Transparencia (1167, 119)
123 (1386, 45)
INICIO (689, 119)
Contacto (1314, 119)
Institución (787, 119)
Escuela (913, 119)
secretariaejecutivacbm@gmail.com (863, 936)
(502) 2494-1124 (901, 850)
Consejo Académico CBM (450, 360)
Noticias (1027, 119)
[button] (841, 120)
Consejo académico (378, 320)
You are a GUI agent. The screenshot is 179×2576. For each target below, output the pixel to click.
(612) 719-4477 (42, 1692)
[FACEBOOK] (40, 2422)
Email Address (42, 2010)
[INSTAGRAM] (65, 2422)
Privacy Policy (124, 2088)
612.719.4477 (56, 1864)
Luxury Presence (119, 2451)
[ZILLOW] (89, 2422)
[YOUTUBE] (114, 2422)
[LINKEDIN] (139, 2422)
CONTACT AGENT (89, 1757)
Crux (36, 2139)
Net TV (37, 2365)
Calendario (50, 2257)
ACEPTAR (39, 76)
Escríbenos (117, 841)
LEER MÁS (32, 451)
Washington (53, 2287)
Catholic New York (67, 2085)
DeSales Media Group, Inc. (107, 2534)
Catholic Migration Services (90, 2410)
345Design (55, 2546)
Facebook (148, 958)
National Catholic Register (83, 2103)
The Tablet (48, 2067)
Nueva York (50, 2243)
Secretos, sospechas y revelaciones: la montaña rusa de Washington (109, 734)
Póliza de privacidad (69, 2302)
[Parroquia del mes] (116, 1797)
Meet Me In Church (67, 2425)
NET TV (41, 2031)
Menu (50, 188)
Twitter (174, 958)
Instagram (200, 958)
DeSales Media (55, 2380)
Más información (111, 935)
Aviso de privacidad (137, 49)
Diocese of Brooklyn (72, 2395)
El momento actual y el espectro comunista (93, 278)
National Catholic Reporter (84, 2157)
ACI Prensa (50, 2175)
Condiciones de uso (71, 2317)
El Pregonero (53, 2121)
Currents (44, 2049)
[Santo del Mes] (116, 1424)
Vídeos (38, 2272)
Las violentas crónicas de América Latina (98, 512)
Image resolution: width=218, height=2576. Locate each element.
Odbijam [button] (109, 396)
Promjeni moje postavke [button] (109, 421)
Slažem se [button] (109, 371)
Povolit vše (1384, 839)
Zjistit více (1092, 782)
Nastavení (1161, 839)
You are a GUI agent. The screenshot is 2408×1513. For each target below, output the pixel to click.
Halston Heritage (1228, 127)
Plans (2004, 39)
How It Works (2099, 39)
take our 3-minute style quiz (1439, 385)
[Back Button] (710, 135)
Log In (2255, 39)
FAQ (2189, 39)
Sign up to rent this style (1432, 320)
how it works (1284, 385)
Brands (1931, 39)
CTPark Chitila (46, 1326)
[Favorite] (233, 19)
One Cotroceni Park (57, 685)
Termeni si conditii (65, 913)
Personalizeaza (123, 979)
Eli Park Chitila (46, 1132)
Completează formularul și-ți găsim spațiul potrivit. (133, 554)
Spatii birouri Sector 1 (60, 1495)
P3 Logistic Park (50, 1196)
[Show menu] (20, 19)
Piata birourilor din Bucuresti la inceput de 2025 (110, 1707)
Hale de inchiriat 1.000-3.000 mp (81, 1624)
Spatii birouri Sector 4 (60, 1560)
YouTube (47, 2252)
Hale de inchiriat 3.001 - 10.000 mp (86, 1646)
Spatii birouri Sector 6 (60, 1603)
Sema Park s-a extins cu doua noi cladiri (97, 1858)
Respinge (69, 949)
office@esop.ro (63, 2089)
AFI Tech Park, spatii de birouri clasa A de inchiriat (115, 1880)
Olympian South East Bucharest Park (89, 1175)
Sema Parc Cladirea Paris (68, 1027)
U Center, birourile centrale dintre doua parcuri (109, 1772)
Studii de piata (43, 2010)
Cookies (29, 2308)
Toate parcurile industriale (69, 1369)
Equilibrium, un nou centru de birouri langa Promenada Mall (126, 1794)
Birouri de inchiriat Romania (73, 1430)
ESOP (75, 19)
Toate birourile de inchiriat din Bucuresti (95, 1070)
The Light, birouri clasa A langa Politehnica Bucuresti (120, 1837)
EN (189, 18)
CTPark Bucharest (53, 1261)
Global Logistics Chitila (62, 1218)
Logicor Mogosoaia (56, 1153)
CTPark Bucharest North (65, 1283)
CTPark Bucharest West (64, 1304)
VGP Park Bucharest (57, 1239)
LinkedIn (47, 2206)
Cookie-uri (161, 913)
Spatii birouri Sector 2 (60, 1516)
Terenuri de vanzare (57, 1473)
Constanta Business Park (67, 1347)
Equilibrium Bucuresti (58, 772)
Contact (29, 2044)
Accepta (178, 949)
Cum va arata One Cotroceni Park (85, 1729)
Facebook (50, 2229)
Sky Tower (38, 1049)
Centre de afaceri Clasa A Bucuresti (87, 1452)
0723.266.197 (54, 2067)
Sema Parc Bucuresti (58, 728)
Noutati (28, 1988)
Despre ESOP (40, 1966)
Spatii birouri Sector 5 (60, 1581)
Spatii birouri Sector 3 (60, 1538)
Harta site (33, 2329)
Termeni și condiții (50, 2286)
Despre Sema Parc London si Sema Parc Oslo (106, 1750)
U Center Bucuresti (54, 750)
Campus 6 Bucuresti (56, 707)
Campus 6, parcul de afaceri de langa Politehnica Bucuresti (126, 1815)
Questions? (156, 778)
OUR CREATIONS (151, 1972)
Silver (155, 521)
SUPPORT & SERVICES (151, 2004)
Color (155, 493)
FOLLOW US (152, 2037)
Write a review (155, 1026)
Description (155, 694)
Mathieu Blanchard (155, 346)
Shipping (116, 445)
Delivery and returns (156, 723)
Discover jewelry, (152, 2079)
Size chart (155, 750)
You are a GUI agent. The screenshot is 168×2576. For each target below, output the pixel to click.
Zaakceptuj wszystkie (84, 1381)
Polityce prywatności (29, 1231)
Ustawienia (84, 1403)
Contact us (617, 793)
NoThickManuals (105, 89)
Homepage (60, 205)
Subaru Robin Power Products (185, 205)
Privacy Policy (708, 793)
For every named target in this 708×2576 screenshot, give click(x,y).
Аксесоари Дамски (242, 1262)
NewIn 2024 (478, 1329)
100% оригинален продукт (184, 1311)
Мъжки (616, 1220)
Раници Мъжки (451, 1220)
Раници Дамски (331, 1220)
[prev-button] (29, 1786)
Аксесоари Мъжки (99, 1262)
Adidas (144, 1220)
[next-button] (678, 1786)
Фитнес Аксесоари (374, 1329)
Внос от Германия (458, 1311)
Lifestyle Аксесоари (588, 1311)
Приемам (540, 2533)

----

Work required: The stretch of entries above that starts with the line containing "Institución (787, 119)" and goes on through the line containing "Facebook (148, 958)" is to be transcribed exactly, and no other line is to be transcribed.

Worked solution:
Institución (787, 119)
Escuela (913, 119)
secretariaejecutivacbm@gmail.com (863, 936)
(502) 2494-1124 (901, 850)
Consejo Académico CBM (450, 360)
Noticias (1027, 119)
[button] (841, 120)
Consejo académico (378, 320)
You are a GUI agent. The screenshot is 179×2576. For each target below, output the pixel to click.
(612) 719-4477 (42, 1692)
[FACEBOOK] (40, 2422)
Email Address (42, 2010)
[INSTAGRAM] (65, 2422)
Privacy Policy (124, 2088)
612.719.4477 (56, 1864)
Luxury Presence (119, 2451)
[ZILLOW] (89, 2422)
[YOUTUBE] (114, 2422)
[LINKEDIN] (139, 2422)
CONTACT AGENT (89, 1757)
Crux (36, 2139)
Net TV (37, 2365)
Calendario (50, 2257)
ACEPTAR (39, 76)
Escríbenos (117, 841)
LEER MÁS (32, 451)
Washington (53, 2287)
Catholic New York (67, 2085)
DeSales Media Group, Inc. (107, 2534)
Catholic Migration Services (90, 2410)
345Design (55, 2546)
Facebook (148, 958)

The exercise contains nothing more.